[WORKING DATA]
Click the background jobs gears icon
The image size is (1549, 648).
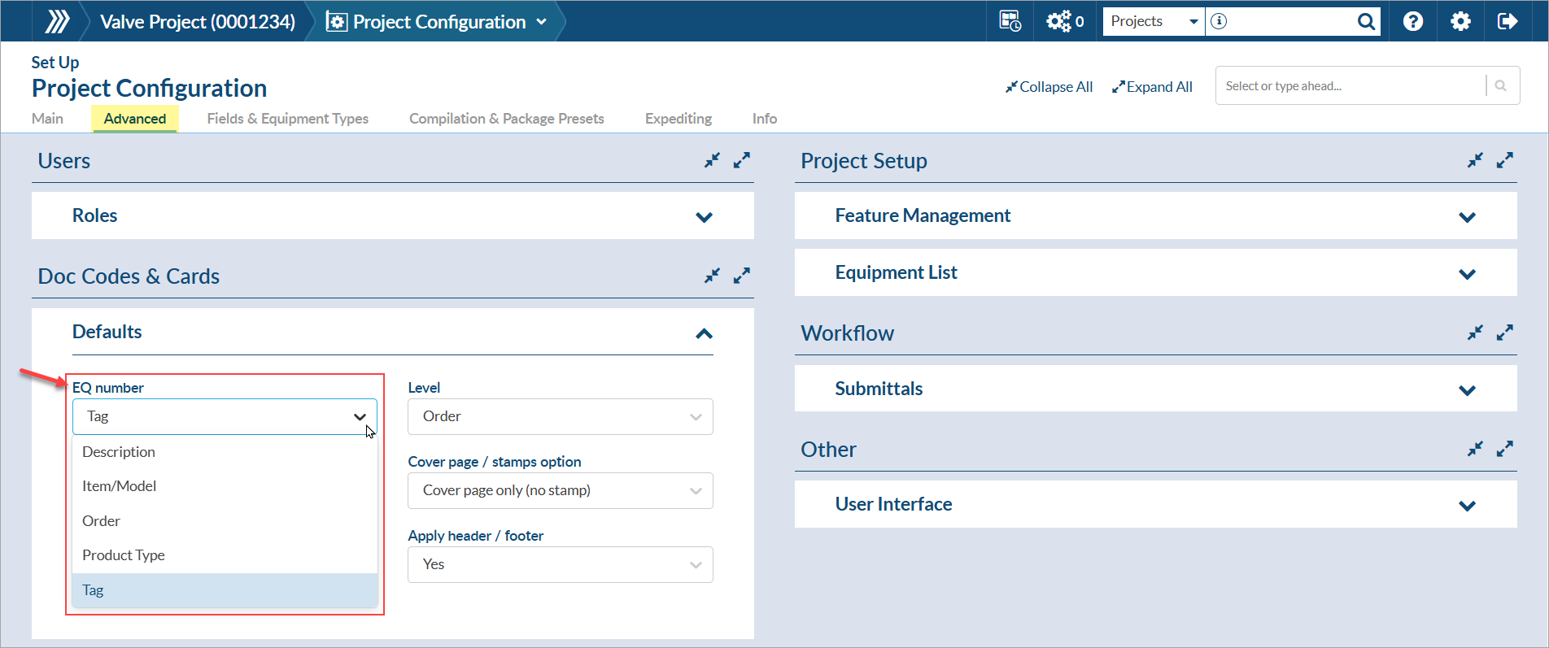(1059, 21)
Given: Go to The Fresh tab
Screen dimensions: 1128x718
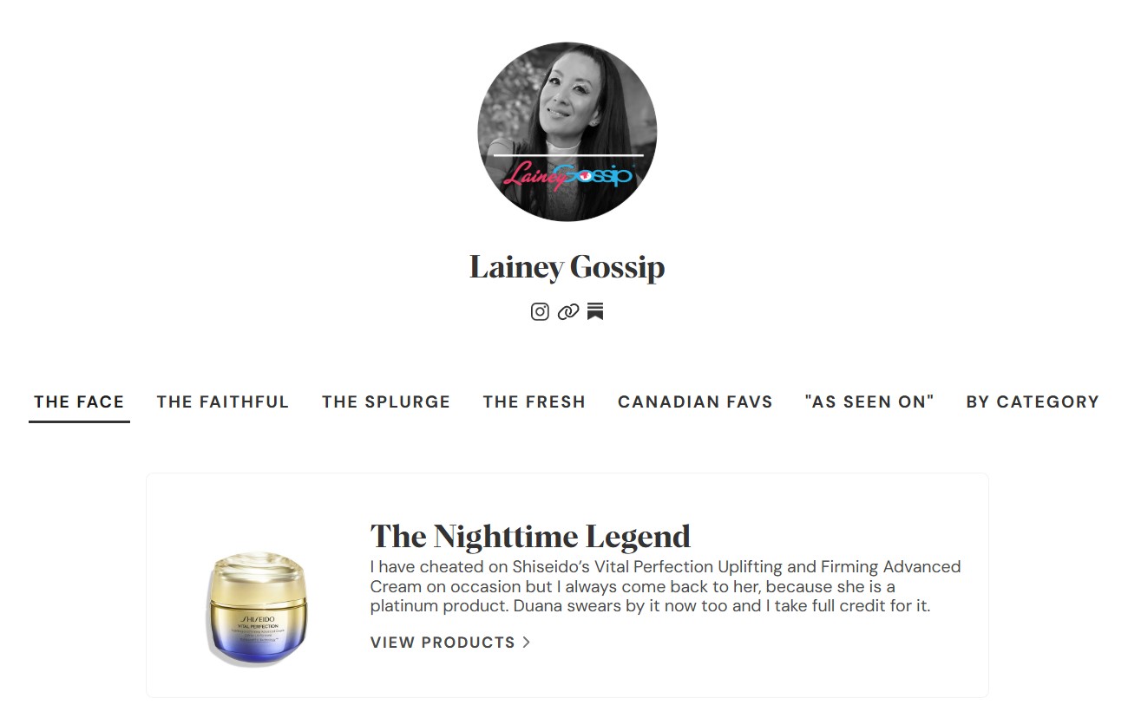Looking at the screenshot, I should coord(534,401).
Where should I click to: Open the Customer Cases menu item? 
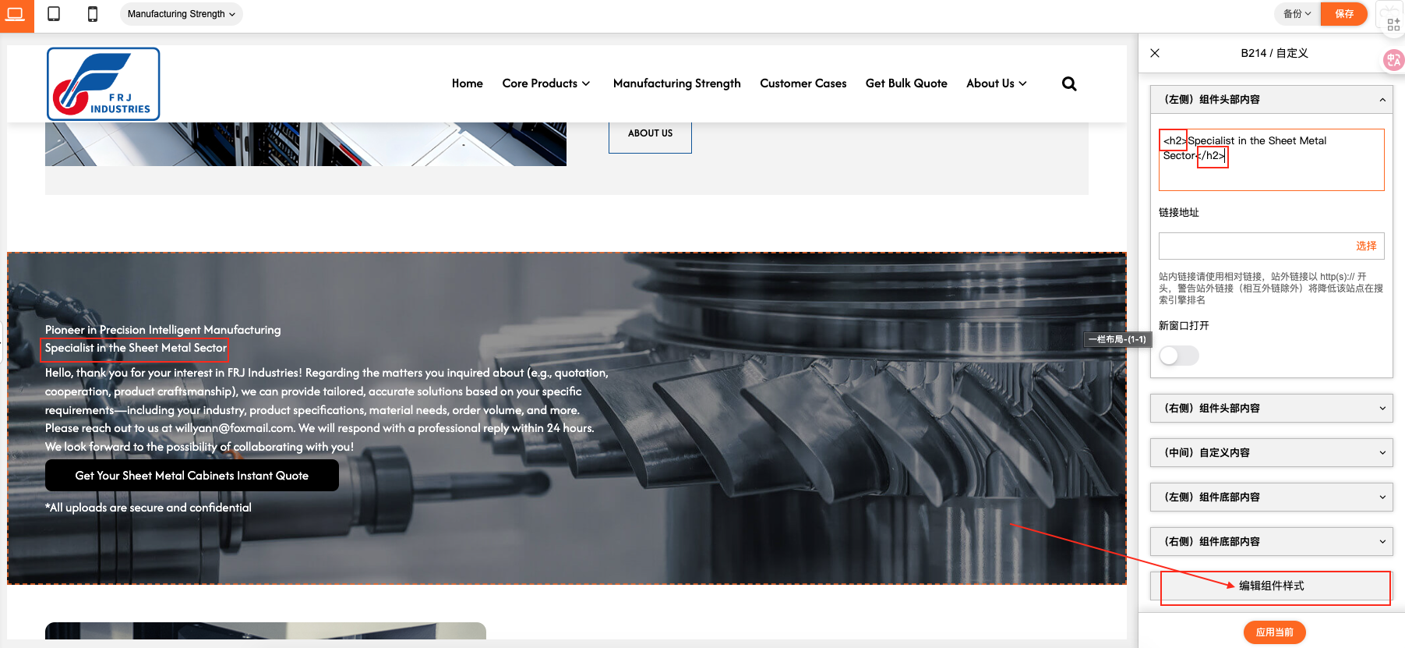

[EXERCISE PROMPT] Final task for the records above: print exactly the lines from the one that contains "Given: Go to The Fresh tab" through the last line, both ends included, pictures excluded.

[ANSWER TO THIS EXERCISE]
Given: Go to The Fresh tab
Screen dimensions: 1128x718
Looking at the screenshot, I should coord(534,401).
Where should I click to: Open the Customer Cases menu item? 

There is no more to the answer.